Dans un hôpital de La Paz, Zulma Hinojosa attend désespérément près de son fils de 13 ans, qui souffre d'asthme et de problèmes cardiaques. Depuis près d'un mois, des manifestations et des barrages routiers paralysent la capitale, entraînant une pénurie d'oxygène et de médicaments.
Âgée de 44 ans, Zulma est en larmes en expliquant les difficultés pour obtenir des traitements et se déplacer entre El Alto, sa ville perchée à 4 150 mètres, et l'hôpital. Les obstacles dressés par les manifestants compliquent davantage son parcours, mettant en péril la santé de son fils vulnérable.
"Je ne peux pas le soumettre à ces tensions", raconte-t-elle à l'AFP. Pour atteindre l'hôpital, chaque sortie ressemble à un véritable parcours du combattant.
Depuis le début mai, ouvriers, agriculteurs, enseignants et transporteurs bloquent les principales artères du pays, exigeant des mesures de la part du président Rodrigo Paz, qui doit faire face à la pire crise économique depuis quarante ans. La majorité des secteurs réclament à présent sa démission.

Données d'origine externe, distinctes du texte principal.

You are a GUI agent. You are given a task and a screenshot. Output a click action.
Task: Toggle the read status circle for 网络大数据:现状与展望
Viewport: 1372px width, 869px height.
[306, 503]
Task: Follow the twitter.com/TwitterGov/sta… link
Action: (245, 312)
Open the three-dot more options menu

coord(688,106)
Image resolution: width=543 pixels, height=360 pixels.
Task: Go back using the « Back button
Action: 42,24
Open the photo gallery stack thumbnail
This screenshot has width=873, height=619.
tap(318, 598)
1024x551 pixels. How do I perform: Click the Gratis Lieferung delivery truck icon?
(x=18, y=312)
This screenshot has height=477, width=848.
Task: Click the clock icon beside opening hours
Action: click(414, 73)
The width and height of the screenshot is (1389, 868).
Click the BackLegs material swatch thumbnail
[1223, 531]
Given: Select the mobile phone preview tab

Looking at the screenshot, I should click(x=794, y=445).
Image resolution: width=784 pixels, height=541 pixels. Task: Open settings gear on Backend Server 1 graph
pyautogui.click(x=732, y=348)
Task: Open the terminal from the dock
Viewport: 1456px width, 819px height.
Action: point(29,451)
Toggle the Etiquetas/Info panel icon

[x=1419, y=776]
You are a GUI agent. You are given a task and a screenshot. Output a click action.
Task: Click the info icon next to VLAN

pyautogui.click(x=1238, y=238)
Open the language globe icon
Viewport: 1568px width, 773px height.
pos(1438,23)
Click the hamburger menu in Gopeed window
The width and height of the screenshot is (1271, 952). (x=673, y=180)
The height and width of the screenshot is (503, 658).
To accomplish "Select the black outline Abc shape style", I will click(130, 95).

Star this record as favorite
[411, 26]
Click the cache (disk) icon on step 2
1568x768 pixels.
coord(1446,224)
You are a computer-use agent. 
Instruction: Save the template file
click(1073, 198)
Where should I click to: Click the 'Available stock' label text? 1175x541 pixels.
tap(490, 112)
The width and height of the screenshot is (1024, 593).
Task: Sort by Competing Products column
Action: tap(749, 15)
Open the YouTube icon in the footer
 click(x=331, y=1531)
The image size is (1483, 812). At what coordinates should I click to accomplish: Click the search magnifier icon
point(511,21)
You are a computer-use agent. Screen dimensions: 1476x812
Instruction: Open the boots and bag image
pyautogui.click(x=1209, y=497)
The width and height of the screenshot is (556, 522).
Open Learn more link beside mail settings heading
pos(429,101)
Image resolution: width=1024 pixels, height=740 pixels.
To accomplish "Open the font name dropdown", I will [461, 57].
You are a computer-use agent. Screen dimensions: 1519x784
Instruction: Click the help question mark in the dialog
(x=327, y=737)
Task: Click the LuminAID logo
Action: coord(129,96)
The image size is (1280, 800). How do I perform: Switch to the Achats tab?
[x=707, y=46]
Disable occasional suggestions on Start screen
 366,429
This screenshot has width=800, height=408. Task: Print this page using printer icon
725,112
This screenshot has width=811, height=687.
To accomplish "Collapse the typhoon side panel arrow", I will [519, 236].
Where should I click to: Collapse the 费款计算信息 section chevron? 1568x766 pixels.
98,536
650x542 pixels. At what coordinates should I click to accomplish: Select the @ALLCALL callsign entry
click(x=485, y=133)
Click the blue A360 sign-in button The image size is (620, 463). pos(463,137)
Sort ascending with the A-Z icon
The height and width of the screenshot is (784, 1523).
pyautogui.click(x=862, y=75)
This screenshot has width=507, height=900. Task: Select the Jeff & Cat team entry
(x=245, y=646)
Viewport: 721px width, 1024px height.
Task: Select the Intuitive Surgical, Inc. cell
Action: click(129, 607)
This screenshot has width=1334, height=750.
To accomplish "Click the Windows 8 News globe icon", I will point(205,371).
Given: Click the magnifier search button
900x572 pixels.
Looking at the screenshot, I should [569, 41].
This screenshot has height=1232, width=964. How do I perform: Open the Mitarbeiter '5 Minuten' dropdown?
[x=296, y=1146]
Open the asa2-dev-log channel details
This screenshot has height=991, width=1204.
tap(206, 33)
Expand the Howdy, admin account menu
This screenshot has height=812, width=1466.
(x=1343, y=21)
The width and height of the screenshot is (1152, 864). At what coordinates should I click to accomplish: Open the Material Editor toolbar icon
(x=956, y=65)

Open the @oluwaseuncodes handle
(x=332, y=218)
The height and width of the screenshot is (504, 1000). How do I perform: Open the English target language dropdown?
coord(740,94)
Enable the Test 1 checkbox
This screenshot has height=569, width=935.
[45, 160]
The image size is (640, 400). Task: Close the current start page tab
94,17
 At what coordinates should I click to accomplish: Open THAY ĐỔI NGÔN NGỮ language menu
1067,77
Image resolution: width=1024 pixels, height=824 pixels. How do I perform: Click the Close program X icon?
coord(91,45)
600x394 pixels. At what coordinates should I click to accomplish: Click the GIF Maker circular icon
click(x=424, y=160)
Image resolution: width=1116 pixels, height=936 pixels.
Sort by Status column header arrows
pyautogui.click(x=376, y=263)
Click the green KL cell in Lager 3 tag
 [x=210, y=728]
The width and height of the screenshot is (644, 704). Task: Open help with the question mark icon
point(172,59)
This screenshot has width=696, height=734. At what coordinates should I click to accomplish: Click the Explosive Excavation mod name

La gravité de la situation est palpable à El Alto et La Paz, où les pénuries de médicaments, de nourriture et d'essence entraînent une flambée des prix. De nombreux habitants se sont mobilisés pour exiger la levée des barrages routiers, scandant : "Le peuple n'en peut plus" lors d'une marche récemment organisée.
Le même jour, le Parlement a abrogé une loi limitant les pouvoirs d'urgence du président, lui permettant ainsi de mobiliser l'armée et de restreindre certaines libertés publiques.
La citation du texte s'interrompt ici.